Though Mr. Conquest’s body count was on the high end of estimates, he remained unwavering at the publication of “
The Great Terror: A Reassessment,” a 1990 revision of his masterwork. When Mr. Conquest was asked for a new title for the updated book, his friend, the writer Kingsley Amis, proposed, “I Told You So, You F—ing Fools.”
.....


A heart stopping perspective in Conquest's account concerns someone Stalin brought from provincial obscurity in the 1920s, and promoted to the highest circles, a fellow named Yezhov. Conquest was later told that secretaries were frightened to encounter this guy in the corridors of the Kremlin offices.

The Great Terror: Stalin's Purge of the Thirties
(1968) contains this detail:

..[An old communist is quoted describing Yezhov as like] "one of those slum children whose favorite occupation was to tie paraffin-soaked paper to a cat's tail and set fire to it—and this was long before Yezhov had shown his full potential."

The grisly fare of Mr. Conquest’s research was at odds with his puckish charm and wit. While a schoolboy at Winchester College in Hampshire and at Oxford, he was a desultory student but a fervent reader and writer of poetry. Along with Mr. Amis, he was something of a bon vivant, holding court at uproarious lunches and tumbling into romances that seemed inevitable given his surname. Mr. Conquest, who married four times, poured much of himself into his poetry, examining love, sex, wartime and loss in more than a half-dozen collections of poems.
A colorful private life didn’t distract Mr. Conquest from honing a spectrum of interests. He read French, German, Italian, Czech, Russian, Bulgarian, Greek and Latin. In addition to Sovietology, he became an expert on the twilight stage of the roughly 400-year period when Britain was part of the Roman Empire.....
In the 1960s, Messrs. Conquest and Amis edited a sci-fi anthology, “Spectrum,” and collaborated on a novel, “The Egyptologists,” about a secret London society that served as an alibi for philanderers.
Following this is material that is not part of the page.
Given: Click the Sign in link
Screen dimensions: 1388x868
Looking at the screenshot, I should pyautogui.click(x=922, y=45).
Mr. Conquest was one of a handful of influential postwar English poets known collectively as The Movement. The unofficial group, which included Mr. Amis and Philip Larkin, favored a gritty and grounded approach that was seen by many as a reaction to modernism. Movement poets, many of whom bristled at being so labeled, rejected the experiments of earlier practitioners such as Ezra Pound. Instead, they hewed to craftsmanship and discipline, whether in light verse or more serious works, favoring the real over the fanciful.
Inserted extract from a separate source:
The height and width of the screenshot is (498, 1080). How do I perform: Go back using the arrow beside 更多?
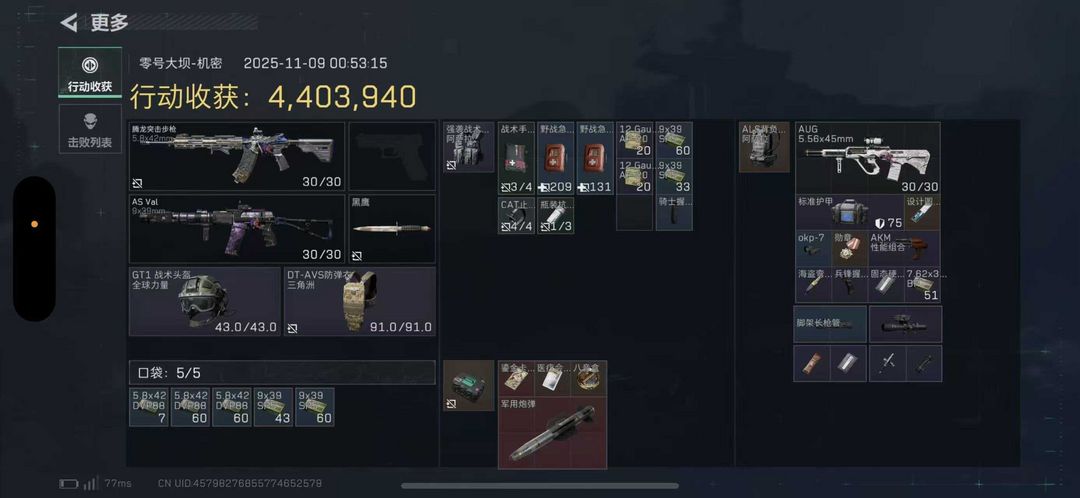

While the Movement’s ranks were fluid, Mr. Conquest had been considered the last surviving original member. He edited two anthologies of the group’s poems: “New Lines,” published in 1956 and “New Lines II,” published in 1963.
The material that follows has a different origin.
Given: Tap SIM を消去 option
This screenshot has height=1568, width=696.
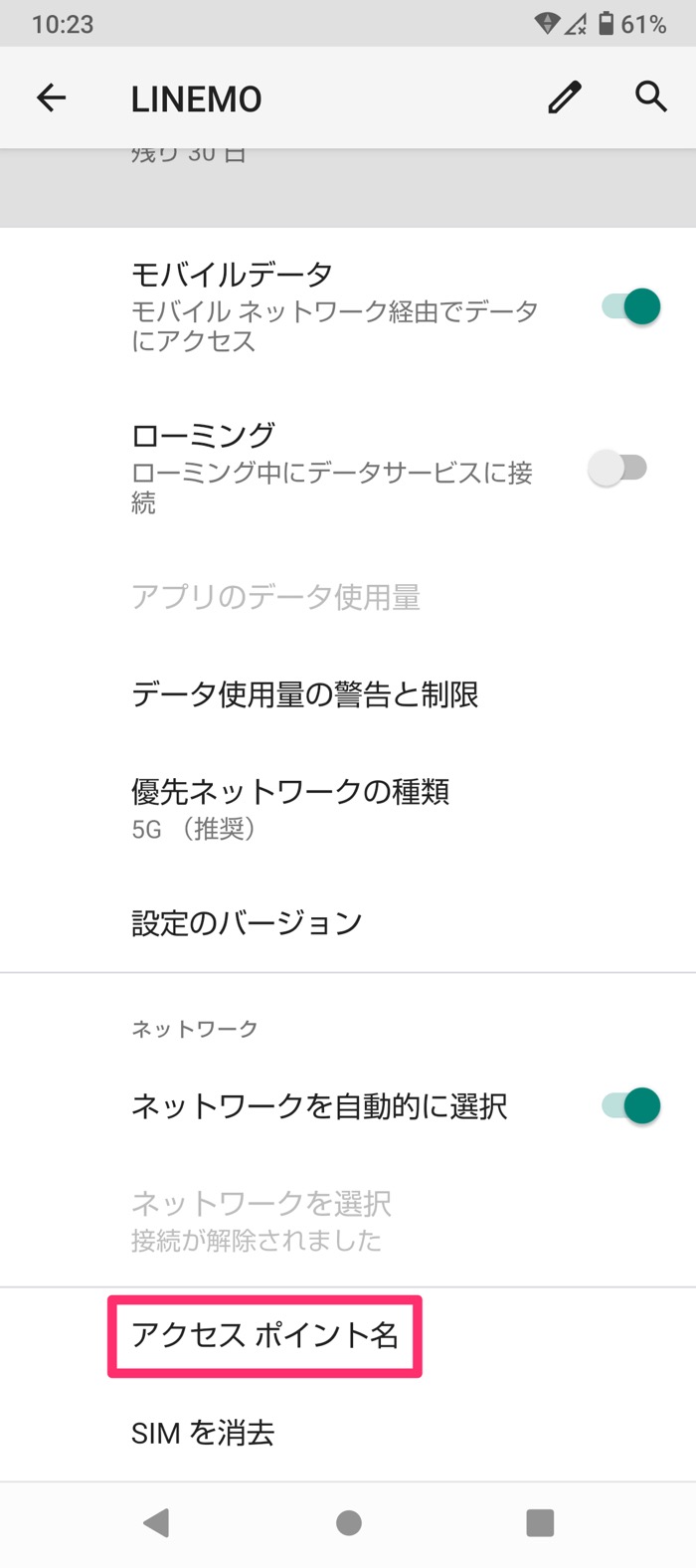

In the 1970s, when Mr. Amis was editing “The New Oxford Book of Light Verse,” he chose several of Mr. Conquest’s works for the volume.

“Penultimata,” a critically acclaimed collection of Mr. Conquest’s poetry, was published in mid-2009 by the Waywiser Press. He was also an enthusiastic crafter of limericks, a form in which his irreverence and flair for language flourished. One version of an often-quoted one reads:

There was a great Marxist named Lenin
Who did two or three million men in.
—That’s a lot to have done in,
But where he did one in
That grand Marxist Stalin did ten in.